*** Opening Source data ***

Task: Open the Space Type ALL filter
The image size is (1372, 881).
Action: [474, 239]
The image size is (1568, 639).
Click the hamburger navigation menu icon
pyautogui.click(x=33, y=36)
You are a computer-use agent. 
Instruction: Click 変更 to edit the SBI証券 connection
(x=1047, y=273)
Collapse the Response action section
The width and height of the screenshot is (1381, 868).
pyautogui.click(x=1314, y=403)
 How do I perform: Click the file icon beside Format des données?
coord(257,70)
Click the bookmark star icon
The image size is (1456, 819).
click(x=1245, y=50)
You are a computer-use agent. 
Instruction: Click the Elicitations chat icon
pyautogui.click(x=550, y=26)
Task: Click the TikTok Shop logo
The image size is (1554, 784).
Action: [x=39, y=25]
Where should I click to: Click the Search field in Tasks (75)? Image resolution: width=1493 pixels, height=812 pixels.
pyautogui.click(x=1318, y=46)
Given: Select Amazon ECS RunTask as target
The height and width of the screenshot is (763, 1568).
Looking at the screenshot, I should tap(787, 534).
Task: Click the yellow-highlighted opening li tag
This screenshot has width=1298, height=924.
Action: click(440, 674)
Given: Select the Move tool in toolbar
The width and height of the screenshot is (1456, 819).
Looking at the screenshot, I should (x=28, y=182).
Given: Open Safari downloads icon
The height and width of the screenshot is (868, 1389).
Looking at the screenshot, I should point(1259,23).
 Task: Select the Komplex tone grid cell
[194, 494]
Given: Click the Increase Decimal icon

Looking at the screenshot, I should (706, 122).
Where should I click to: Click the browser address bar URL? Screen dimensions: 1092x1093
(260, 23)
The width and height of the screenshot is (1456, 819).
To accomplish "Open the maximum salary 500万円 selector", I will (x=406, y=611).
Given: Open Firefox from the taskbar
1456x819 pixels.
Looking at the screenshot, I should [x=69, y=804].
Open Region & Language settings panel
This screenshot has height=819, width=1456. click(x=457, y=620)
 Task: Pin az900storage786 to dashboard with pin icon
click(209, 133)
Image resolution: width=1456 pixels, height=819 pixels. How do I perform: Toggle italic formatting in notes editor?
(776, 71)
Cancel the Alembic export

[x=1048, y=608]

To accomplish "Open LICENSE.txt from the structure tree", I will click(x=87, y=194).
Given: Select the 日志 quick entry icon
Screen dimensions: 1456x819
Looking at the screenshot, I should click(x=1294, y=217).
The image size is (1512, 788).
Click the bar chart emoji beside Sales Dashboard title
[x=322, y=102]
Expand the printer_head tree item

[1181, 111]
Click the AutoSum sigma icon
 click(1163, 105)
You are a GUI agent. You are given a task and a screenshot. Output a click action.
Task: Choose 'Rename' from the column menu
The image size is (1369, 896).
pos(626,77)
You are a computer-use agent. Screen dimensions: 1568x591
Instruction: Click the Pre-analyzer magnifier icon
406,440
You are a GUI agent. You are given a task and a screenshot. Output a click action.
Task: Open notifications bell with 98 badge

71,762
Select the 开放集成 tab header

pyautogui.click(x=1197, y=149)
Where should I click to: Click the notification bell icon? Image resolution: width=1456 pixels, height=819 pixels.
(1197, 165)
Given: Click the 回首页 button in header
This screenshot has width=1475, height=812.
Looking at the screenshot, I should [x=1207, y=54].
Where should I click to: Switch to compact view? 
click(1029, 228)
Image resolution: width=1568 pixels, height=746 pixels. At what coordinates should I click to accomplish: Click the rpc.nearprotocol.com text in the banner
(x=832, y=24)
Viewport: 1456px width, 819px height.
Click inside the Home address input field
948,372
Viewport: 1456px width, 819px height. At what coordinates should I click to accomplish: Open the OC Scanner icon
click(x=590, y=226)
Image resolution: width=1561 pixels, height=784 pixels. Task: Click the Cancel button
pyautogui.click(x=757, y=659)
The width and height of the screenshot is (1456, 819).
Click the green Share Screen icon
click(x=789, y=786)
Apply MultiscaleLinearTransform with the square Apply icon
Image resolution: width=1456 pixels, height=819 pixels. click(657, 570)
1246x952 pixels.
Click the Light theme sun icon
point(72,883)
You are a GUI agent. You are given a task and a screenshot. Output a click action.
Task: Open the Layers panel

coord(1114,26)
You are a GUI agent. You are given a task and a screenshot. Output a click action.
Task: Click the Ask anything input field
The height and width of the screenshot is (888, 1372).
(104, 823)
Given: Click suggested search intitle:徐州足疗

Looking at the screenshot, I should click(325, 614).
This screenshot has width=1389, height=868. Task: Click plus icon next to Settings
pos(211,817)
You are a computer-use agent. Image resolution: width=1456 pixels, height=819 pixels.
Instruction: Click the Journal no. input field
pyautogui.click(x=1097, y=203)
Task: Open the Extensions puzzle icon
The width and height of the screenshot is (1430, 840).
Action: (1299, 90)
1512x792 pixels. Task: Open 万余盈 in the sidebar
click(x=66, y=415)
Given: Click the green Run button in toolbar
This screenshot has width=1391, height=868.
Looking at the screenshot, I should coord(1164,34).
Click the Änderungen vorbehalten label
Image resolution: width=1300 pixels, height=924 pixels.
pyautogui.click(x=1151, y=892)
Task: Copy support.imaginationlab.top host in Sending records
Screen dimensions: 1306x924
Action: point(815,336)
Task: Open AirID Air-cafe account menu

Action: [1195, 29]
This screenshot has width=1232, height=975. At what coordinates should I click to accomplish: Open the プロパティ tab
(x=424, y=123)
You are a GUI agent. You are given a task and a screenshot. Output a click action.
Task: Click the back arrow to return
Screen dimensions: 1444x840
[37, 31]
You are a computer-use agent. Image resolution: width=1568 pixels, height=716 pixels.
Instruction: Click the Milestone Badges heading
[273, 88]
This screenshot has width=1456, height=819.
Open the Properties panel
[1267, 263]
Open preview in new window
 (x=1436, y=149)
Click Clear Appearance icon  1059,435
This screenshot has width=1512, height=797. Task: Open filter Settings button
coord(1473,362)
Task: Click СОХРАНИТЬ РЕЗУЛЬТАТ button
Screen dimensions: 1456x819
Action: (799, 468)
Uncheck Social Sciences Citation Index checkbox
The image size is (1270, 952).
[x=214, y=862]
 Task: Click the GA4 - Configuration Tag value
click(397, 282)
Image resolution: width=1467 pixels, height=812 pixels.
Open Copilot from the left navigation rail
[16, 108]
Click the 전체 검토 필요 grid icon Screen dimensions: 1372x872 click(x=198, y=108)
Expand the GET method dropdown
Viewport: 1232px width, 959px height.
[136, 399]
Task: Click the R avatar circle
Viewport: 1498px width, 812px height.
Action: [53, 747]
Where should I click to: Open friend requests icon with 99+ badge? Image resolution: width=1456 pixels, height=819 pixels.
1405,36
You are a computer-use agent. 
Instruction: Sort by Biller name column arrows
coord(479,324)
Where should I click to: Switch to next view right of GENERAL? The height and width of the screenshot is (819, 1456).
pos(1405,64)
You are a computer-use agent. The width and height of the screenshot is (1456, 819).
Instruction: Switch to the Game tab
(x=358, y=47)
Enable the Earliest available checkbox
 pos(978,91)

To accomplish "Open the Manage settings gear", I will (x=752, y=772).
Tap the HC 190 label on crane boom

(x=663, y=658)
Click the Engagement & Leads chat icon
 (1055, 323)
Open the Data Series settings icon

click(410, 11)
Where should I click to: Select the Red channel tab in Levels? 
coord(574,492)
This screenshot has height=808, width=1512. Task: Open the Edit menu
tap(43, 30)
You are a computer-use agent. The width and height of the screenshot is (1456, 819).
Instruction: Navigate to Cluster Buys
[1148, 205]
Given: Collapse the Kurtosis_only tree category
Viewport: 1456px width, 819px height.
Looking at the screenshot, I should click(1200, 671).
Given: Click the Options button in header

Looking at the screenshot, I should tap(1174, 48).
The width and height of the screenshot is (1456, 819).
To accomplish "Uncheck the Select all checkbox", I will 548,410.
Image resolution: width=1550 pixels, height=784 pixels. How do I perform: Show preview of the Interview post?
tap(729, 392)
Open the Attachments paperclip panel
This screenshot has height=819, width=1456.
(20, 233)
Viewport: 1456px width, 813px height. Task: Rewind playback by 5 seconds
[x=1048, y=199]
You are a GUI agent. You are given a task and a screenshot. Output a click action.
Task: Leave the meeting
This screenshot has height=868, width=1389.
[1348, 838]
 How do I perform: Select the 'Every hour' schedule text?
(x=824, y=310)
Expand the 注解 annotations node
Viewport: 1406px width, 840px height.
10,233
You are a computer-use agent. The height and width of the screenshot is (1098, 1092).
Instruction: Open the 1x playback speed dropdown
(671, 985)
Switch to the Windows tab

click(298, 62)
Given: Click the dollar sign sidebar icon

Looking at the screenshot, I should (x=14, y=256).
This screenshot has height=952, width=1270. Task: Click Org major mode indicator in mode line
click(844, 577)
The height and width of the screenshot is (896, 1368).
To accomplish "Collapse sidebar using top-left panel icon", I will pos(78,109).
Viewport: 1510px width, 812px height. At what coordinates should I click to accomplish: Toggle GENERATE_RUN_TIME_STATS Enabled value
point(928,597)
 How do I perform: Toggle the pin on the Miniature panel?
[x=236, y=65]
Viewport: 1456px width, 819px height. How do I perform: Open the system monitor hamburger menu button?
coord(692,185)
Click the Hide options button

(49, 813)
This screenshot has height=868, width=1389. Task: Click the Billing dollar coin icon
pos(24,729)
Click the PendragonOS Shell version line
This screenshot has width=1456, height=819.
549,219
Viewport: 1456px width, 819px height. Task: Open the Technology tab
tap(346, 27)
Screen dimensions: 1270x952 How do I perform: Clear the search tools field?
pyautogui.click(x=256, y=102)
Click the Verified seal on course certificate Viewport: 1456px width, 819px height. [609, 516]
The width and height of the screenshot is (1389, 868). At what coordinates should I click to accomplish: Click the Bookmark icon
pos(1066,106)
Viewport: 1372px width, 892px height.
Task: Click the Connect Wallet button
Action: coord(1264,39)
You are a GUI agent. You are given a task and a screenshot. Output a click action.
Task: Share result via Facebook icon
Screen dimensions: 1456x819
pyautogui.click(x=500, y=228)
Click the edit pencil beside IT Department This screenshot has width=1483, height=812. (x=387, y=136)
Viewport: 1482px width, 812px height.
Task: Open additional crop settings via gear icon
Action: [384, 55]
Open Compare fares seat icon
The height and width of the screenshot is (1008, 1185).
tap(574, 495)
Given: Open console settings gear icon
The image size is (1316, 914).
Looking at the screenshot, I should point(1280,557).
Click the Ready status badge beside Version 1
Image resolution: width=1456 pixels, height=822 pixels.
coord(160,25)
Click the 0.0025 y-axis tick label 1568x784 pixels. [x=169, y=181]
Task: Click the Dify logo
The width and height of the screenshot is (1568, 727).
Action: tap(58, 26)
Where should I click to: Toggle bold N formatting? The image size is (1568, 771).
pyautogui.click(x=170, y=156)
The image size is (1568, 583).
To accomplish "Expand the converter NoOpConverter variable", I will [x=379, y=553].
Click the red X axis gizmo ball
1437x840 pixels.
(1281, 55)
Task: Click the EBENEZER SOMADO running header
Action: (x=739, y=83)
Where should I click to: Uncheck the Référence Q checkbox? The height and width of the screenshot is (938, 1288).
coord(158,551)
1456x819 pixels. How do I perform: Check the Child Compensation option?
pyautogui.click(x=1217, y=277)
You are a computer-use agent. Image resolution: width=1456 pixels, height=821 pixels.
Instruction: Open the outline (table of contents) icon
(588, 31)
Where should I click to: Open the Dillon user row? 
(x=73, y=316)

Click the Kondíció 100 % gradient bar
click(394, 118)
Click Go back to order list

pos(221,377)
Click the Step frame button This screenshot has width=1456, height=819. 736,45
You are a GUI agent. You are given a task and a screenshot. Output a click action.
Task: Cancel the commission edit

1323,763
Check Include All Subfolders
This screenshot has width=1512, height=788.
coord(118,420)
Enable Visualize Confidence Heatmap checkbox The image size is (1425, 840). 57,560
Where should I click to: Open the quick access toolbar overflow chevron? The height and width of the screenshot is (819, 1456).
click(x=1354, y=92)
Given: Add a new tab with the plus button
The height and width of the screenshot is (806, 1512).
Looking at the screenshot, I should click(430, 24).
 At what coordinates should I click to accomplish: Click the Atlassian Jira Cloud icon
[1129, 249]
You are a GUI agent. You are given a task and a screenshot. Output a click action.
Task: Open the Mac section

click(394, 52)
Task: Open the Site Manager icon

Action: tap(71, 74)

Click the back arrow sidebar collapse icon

*** Closing Source data ***

A single number is expected: how many lines in the material above contain the word "logo".

## Result of the exercise
2